María se ha desposado con Cristo, la verdadera «ayuda adecuada», uniéndose profundamente a Él y llegando a ser «un solo corazón y una sola alma» (cf. Hch 4,32) con Él. Su unión ha sido tan profunda, que lo ha engendrado en su seno. Se puede afirmar que María es Esposa y Madre de Cristo.
Quizá choque a algunos el título de María Esposa de Cristo. Pero así la llaman algunos Padres de la Iglesia (SAN PEDRO CRISÓLOGO, Sermo 140: PL 52,576 A; SAN CIRILO DE ALEJANDRÍA, Homilia 4: PG 77, 996 B-C). Y así parece sugerirlo san Juan al llamarla «Mujer» en las bodas de Caná (2,4) y al pie de la cruz (19,26), evocando Génesis 3,15: María es la nueva Eva, la Esposa, la Madre de todos los vivientes regenerados por la redención de Cristo.

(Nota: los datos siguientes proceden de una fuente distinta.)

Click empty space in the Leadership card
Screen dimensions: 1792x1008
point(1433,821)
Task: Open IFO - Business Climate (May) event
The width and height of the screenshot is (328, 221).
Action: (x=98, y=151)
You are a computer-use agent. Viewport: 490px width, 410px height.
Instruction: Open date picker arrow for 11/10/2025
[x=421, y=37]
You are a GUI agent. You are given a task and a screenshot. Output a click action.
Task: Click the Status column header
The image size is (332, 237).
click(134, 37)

Sobre esto, cf. I. DE LA POTTERIE, María en el misterio de la alianza, Madrid 1993, 195-251 («Esposa de las bodas mesiánicas»).
Por eso su matrimonio con José es virginal: Cristo Esposo lo llena todo. Y por eso su maternidad es también virginal: no ha concebido de José, sino por la acción directa del Espíritu Santo en ella.

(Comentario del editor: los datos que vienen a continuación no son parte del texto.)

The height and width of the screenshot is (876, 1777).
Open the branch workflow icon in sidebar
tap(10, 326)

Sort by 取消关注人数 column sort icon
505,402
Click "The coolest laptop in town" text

Pero precisamente su virginidad le ha otorgado la máxima fecundidad. No es Madre de Cristo a pesar de ser virgen, sino precisamente por serlo. Si María hubiera concebido de un hombre, habría engendrado un simple hombre; porque ha concebido «del Espíritu Santo», ha dado a luz al Hijo de Dios (Lc 1,34-35); más aún, es Madre del Cristo total, Cabeza y Cuerpo: por tanto, Madre también de la Iglesia y de cada uno de nosotros en ella.

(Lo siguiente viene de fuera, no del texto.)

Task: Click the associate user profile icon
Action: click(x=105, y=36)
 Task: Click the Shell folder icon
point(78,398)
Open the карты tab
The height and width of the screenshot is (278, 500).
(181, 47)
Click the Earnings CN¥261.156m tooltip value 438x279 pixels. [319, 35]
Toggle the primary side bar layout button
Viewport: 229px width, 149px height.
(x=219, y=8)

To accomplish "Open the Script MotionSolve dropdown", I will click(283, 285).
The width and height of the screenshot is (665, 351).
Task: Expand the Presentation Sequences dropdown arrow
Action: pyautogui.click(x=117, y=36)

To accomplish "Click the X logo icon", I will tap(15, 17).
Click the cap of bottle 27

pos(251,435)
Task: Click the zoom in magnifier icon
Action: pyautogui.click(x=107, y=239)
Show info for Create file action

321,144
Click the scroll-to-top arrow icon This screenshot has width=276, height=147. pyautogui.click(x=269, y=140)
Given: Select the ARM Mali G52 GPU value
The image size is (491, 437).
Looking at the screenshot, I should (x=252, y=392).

Y este modo de vivir María es también el de la Iglesia. Desposándose con Cristo, uniéndose profundamente a Él, concibe virginalmente (es decir, por la acción del Espíritu Santo) y se convierte en Madre al engendrar a Cristo en las almas. Su fecundidad no depende de los medios naturales o de los recursos pastorales, sino de su virginidad, es decir, del grado de su unión con el Esposo, único capaz de suscitar vida divina (CONCILIO VATICANO II, Lumen Gentium, 63.65).
Y lo mismo vale para cada cristiano y para cada apóstol: la virginidad es condición imprescindible para la fecundidad pastoral.